Proof-of-Authority is consensus algorithm that can be used instead of Proof-of-Work or Proof-of-Stake.

It does not depend on nodes solving arbitrarily difficult mathematical problems, but instead uses a set of “authorities” - nodes that are explicitly allowed to create new blocks and secure the blockchain. This makes it easier to maintain a private chain and keep the block issuers accountable. Also PoA is more predictable since blocks are issued at steady time intervals.

Setting up a Proof of Authority network
  1. Pick real world entities that should control the network, so called authorities.
  2. Authorities should exchange their public keys and place them in the network configuration.
  3. Each authority should run a node in order to participate in blocks creation.

High level design overview

Federation consists of N people (best security parameters can be achieved when N is not divisible by 2: 3/5/7/9 members and so on. However, this is not enforced by PoA consensus).

Each of federation members generate a key pair and exchange their public keys. Public keys are added to the network settings and known to everyone who uses this network.

Order in which they can mine a block is predefined on the sidechain setup.

Federation members mine the blocks in predefined order and sign mined blocks with their keys. They include only those transactions that they consider to be valid. If one of the federation members don't mine a block when it's his turn, the member after him will wait targetSpacing seconds and will mine the block. There is no subsidy for mining the blocks.

All nodes on the network are validating blocks and transactions normally.

However PoA approach allows light wallet to be created easily in a way that light wallet won't need to validate anything except for the block signature and timestamp.

Example

We have 3 federation members: A,B,C - equals to targetSpacing seconds passed:

Normal scenario is:

A-B-C-A-B-C-A-B...

In case B is offline: A--C-A--C-A--C-A...

There is a consensus rule for miner: you can produce a block only in your slot (in case there are 3 members it will be once in 3 * targetSpacing seconds.

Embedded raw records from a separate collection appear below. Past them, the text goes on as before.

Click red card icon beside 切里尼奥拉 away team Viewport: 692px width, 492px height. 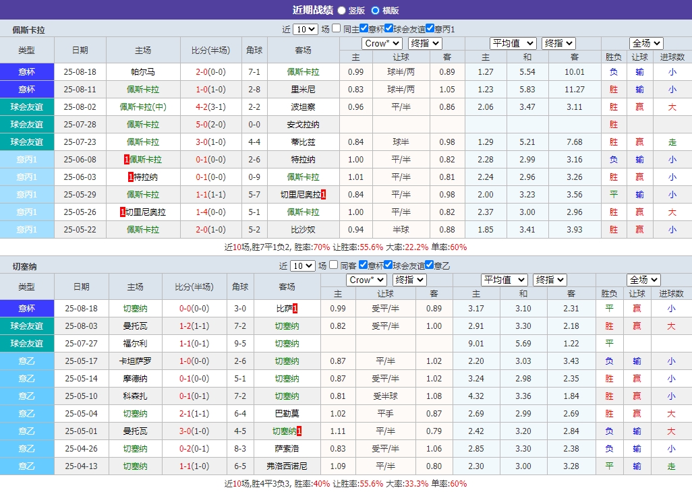point(324,194)
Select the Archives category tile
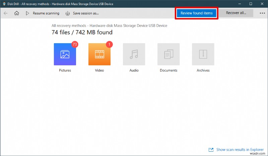This screenshot has height=156, width=268. 203,54
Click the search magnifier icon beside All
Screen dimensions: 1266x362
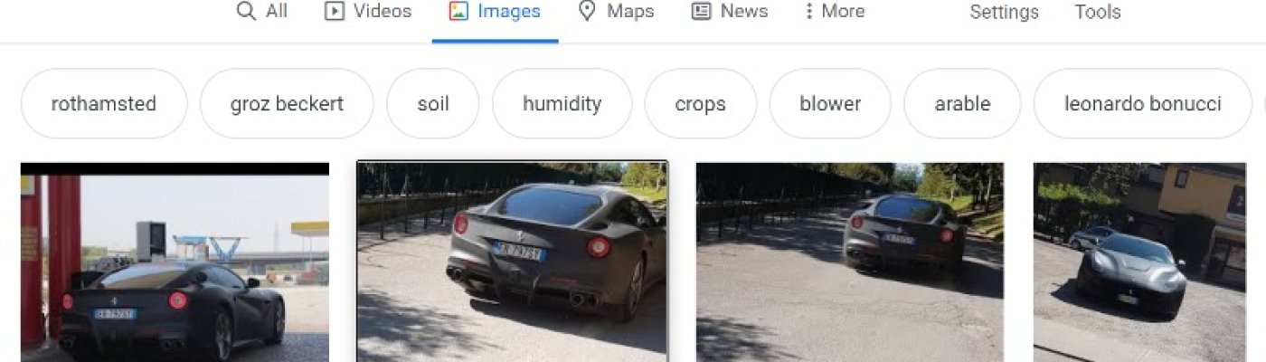coord(246,12)
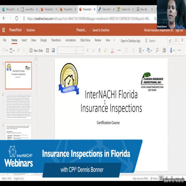Switch to the Transitions tab

56,40
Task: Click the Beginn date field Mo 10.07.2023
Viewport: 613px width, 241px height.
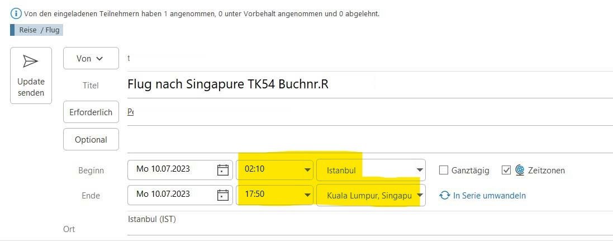Action: click(x=170, y=170)
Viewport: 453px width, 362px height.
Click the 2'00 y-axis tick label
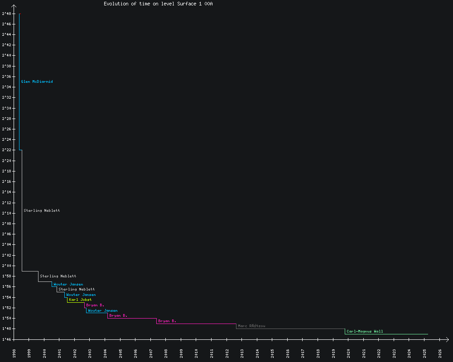tap(6, 266)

In case federation members have a disagreement and some of them include txes that other think are invalid we will have a chain split. Let's say A at some point decided that he wants to mine a fake TX, this is what will happen:

A-B-C--B-C--B-C--B-C
      A---A---A---A

A's chain will always be shorter in terms of chainwork so all the nodes on the network will prefer the best chain which is maintained by B and C.

The security model of this sidechain design relies on 51% of miners being honest. As long as it's true fake chains will always have less chainwork.